§ **Task inputs**:

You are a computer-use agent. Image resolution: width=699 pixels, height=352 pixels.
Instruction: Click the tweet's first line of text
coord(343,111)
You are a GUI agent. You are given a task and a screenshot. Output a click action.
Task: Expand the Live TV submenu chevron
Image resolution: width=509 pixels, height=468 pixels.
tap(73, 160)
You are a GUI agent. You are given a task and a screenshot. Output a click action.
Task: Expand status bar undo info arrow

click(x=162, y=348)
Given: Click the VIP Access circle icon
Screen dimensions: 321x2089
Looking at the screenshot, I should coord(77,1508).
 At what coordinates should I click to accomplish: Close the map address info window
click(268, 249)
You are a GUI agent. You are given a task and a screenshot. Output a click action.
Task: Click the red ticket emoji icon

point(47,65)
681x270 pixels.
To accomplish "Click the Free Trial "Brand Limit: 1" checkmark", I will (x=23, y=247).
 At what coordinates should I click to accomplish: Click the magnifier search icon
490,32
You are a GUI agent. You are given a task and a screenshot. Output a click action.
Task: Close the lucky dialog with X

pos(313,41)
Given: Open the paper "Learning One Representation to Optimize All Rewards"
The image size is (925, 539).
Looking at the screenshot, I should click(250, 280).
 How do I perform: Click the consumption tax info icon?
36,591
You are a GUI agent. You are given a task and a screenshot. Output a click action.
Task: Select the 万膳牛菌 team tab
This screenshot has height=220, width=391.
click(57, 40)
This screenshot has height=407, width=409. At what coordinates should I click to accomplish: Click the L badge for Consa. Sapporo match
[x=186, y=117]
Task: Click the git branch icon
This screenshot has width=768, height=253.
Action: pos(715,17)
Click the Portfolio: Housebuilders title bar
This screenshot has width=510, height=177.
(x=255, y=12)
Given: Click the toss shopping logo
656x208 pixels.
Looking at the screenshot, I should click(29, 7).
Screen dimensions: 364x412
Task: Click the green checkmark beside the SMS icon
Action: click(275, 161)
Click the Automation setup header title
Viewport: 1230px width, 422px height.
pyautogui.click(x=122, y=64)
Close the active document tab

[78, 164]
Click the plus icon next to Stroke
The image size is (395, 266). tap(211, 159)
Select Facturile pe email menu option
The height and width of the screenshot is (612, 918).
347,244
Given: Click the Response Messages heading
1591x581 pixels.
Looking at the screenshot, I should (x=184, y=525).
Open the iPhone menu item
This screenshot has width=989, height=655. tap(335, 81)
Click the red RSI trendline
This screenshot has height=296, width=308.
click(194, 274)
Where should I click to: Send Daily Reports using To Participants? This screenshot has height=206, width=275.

§ **Prompt**: Restate word for word the lines above, beginning at the first one and ending at the line that carries "Task: Click the git branch icon".

§ **Solution below**:
You are a computer-use agent. Image resolution: width=699 pixels, height=352 pixels.
Instruction: Click the tweet's first line of text
coord(343,111)
You are a GUI agent. You are given a task and a screenshot. Output a click action.
Task: Expand the Live TV submenu chevron
Image resolution: width=509 pixels, height=468 pixels.
tap(73, 160)
You are a GUI agent. You are given a task and a screenshot. Output a click action.
Task: Expand status bar undo info arrow

click(x=162, y=348)
Given: Click the VIP Access circle icon
Screen dimensions: 321x2089
Looking at the screenshot, I should coord(77,1508).
 At what coordinates should I click to accomplish: Close the map address info window
click(268, 249)
You are a GUI agent. You are given a task and a screenshot. Output a click action.
Task: Click the red ticket emoji icon

point(47,65)
681x270 pixels.
To accomplish "Click the Free Trial "Brand Limit: 1" checkmark", I will (x=23, y=247).
 At what coordinates should I click to accomplish: Click the magnifier search icon
490,32
You are a GUI agent. You are given a task and a screenshot. Output a click action.
Task: Close the lucky dialog with X

pos(313,41)
Given: Open the paper "Learning One Representation to Optimize All Rewards"
The image size is (925, 539).
Looking at the screenshot, I should click(250, 280).
 How do I perform: Click the consumption tax info icon?
36,591
You are a GUI agent. You are given a task and a screenshot. Output a click action.
Task: Select the 万膳牛菌 team tab
This screenshot has height=220, width=391.
click(57, 40)
This screenshot has height=407, width=409. At what coordinates should I click to accomplish: Click the L badge for Consa. Sapporo match
[x=186, y=117]
Task: Click the git branch icon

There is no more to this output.